BACKGROUND
The secondary use of medical claims data, electronic medical records (EMRs), and electronic health records (EHRs) for clinical epidemiology research is overgrowing in Japan. Because these data are not collected for research purposes, secondary use requires understanding their limitations and the ability to generate clinical questions, epidemiological skills to construct a study design, and statistical skills to analyze retrospective observational data. Previous approaches have guided the limitations and challenges of using these data in observational clinical epidemiology research. However, knowledge of statistical skills for secondary use of these data is also essential. Therefore, we performed an exhaustive literature review of the nationwide existing studies based on these data to clarify how these data were applied in clinical epidemiological research.
OBJECTIVE
With an investigation of the existing studies based on claims, EMRs, and EHRs data in Japan, we aimed to learn: (1) what statistical methods were used; (2) in what disease areas were these data being used; (3) how frequently these data types were used; (4) which databases were used; (5) what kind of studies were designed; (6) whether these studies were conducted by academic institutions; and (7) what outcomes were assessed.
METHODS
We obtained articles based on claims, EMRs, and EHRs data by searching PubMed up to June 30, 2021 (the date of search). Eligible articles were then filtered based on the inclusion and exclusion criteria.

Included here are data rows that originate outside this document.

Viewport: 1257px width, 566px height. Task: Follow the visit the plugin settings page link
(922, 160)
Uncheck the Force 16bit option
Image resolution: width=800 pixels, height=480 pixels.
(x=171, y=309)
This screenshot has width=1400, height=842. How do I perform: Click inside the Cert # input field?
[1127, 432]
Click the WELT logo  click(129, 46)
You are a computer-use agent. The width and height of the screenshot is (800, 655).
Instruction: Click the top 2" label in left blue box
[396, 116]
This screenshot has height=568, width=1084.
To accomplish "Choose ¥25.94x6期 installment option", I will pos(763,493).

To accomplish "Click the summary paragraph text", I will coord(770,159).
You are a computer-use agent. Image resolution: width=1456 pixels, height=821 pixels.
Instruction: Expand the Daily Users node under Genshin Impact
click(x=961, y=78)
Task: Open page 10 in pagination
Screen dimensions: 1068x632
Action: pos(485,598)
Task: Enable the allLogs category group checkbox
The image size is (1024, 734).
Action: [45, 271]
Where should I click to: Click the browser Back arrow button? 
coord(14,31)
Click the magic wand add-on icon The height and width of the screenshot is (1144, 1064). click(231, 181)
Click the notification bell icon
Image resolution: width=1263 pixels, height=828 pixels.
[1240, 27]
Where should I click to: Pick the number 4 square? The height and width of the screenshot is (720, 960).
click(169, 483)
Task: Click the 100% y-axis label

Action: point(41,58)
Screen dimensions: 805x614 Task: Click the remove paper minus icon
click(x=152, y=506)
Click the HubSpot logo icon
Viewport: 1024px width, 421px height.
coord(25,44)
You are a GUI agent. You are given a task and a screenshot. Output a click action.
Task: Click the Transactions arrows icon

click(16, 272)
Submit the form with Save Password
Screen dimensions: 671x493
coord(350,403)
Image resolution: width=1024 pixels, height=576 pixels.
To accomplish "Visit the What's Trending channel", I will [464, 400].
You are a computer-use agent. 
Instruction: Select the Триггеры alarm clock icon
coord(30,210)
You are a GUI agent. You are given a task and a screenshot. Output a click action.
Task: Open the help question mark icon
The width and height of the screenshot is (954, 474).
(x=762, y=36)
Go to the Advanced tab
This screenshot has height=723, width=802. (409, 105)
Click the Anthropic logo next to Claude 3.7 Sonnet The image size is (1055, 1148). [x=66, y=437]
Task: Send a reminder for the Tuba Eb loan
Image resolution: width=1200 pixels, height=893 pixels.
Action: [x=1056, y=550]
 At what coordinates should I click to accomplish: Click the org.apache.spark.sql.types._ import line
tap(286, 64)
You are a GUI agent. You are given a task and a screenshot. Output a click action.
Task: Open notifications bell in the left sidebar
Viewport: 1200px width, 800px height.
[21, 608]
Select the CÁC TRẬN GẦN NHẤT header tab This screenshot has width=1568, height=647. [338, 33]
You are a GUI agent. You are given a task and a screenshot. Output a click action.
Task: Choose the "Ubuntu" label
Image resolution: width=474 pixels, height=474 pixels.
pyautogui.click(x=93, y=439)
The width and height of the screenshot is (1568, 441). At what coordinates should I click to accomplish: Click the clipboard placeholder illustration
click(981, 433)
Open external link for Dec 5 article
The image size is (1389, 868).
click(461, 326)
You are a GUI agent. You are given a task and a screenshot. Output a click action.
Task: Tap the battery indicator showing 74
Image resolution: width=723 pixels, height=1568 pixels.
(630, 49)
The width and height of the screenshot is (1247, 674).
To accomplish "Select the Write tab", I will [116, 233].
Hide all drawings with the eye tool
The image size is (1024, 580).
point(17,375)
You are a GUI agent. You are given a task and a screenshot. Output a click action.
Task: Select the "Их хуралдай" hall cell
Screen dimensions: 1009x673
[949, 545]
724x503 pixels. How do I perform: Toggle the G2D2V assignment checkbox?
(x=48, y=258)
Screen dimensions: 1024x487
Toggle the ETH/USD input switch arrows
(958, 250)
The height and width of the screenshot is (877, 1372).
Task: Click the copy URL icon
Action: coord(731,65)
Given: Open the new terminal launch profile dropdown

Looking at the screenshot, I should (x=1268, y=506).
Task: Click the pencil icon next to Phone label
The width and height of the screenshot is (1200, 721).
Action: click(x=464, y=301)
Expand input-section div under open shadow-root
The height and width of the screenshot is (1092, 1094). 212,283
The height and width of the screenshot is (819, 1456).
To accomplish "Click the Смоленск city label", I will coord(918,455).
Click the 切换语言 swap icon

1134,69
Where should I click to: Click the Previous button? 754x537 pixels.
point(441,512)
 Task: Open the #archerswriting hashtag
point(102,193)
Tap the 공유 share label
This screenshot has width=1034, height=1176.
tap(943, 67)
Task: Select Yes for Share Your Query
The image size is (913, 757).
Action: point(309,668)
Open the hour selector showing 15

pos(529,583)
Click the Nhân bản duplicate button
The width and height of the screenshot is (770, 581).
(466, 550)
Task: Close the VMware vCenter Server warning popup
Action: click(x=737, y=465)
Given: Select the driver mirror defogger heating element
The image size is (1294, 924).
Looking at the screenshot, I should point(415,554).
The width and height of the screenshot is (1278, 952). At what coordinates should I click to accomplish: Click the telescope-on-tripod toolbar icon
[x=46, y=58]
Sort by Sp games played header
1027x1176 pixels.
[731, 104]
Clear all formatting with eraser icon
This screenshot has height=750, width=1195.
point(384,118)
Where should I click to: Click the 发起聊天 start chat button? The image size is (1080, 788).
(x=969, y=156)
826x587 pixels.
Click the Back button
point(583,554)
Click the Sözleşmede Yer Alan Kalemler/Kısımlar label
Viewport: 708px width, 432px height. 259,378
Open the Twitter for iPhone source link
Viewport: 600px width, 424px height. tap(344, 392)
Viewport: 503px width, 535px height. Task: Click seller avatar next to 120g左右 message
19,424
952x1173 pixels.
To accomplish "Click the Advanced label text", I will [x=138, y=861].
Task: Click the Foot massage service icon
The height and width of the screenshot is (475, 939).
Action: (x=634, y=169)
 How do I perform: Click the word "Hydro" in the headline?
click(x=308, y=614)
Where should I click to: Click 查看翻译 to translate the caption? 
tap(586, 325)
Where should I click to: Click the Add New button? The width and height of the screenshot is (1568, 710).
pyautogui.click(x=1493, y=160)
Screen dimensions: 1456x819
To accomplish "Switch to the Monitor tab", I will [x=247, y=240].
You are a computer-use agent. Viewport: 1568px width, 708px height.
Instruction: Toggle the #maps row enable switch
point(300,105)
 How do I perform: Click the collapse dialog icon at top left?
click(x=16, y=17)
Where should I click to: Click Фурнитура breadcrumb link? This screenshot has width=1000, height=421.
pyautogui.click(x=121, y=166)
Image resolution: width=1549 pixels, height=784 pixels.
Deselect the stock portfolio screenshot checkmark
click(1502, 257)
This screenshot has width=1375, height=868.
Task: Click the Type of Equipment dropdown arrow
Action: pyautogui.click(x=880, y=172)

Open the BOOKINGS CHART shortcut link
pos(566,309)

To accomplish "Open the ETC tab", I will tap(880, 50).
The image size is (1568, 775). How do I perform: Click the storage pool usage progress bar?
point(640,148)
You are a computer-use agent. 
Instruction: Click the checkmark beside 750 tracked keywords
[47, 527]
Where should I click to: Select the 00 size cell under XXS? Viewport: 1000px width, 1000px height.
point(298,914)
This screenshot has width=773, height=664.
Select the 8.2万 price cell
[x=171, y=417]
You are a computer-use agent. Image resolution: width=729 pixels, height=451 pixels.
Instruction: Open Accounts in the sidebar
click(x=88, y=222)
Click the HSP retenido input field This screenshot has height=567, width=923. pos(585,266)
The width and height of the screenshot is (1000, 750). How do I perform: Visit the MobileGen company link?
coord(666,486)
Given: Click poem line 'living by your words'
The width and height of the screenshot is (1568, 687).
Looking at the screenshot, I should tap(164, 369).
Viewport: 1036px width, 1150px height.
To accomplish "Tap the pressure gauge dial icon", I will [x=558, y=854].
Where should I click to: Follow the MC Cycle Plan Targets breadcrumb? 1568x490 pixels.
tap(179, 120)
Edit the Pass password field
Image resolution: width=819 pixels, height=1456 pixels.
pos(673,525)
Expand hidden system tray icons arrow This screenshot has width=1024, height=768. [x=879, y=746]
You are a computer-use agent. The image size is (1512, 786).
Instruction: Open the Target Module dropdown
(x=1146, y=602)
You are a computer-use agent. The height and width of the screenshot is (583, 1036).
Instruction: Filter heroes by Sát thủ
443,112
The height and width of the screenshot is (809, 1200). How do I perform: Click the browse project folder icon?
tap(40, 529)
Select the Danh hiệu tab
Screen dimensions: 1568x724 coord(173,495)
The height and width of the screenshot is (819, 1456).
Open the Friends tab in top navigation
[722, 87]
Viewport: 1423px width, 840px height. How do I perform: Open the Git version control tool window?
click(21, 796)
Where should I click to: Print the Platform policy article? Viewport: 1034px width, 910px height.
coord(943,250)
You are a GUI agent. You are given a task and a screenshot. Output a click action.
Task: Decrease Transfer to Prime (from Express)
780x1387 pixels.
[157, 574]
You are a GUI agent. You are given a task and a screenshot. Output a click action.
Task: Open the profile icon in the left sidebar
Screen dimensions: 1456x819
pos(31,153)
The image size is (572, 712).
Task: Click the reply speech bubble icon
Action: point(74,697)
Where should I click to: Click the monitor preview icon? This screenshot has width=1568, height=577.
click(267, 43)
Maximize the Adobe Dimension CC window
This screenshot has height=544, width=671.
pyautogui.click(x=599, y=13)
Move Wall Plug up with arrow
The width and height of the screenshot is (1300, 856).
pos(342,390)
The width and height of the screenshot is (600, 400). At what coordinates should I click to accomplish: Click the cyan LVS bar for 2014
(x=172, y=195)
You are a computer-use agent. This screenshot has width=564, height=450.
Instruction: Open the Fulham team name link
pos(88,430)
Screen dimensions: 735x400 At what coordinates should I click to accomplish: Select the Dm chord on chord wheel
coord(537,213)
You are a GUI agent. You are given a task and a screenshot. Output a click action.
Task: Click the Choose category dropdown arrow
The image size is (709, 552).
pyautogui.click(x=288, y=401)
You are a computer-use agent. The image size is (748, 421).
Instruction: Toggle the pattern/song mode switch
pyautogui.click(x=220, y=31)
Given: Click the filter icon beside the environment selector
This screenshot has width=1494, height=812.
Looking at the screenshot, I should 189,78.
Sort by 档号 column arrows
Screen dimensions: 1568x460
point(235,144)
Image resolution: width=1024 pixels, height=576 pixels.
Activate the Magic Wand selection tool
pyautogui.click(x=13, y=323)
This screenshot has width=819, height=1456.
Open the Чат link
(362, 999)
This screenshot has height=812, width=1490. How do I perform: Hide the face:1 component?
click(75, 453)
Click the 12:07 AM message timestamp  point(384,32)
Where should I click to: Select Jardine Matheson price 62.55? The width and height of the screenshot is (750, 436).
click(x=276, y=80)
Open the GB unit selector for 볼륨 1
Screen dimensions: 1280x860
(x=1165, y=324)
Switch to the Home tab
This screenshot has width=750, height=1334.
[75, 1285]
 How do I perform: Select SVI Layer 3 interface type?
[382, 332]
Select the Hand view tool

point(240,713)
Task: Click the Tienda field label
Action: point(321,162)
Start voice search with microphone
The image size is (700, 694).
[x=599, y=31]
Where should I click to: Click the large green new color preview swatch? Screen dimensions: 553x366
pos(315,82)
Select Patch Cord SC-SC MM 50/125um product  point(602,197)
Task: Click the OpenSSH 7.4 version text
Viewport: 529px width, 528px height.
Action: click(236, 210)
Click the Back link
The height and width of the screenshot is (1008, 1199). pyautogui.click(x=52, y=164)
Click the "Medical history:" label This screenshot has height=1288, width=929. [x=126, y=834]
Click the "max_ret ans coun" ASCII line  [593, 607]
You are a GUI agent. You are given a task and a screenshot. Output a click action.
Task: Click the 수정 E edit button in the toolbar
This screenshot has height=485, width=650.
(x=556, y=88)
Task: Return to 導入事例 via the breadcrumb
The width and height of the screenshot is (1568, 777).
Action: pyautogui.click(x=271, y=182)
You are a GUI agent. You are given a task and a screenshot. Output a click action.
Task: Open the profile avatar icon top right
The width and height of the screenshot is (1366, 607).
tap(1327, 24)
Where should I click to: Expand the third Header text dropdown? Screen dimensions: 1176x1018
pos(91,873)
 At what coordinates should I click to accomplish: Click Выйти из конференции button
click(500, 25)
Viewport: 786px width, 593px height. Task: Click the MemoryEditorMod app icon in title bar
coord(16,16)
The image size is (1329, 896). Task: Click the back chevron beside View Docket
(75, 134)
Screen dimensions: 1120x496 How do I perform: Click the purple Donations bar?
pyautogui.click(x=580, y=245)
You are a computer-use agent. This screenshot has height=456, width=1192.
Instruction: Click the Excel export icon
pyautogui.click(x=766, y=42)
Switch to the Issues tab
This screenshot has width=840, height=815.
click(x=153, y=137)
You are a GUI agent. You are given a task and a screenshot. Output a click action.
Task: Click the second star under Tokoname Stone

Finally, we manually extracted the seven categories of information from full-texts of the target articles.
RESULTS
Results collected from the 620 target articles suggested that (1) most of the studies have been done by academic institutes (69.2%); (2) cohort study was the primary design that longitudinally measured outcomes of proper patients (86%), (3) 95.8% of studies have used claims data; (4) the JMDC (29.2%), DPC database (MHLW) (22.7%), MDV (16.6%), and NDB (10.5%) were the most used; (5) infections (16.9%), cardiovascular diseases (16.1%), neoplasms (12.6%), and nutritional and metabolic diseases (12.1%) were the most studied; (6) treatment patterns (35.2%), physiological/clinical (29.7%) and mortality (22.1%) were the most assessed outcomes; (7) multivariate models were commonly used (66.8%). In those studies which multivariate models were implemented, most of them were done for confounder adjustment (90.6%). Logistic regression was shown to be the first choice for assessing many of the outcomes, with exception of hospitalization/hospital stay and resource use/costs, for both of which linear regression was commonly used. In addition, some studies used propensity analysis to balance patient backgrounds between groups, from which we found a tendency for propensity score analysis to assess patient mortality.
CONCLUSIONS
Our findings provided a good view of the current status and trends in statistically analyzing these data in clinical epidemiology research. We also expected that these results would serve as reference information to help researchers design appropriate studies for secondary use of claims, EMRs, and EHRs data in clinical research.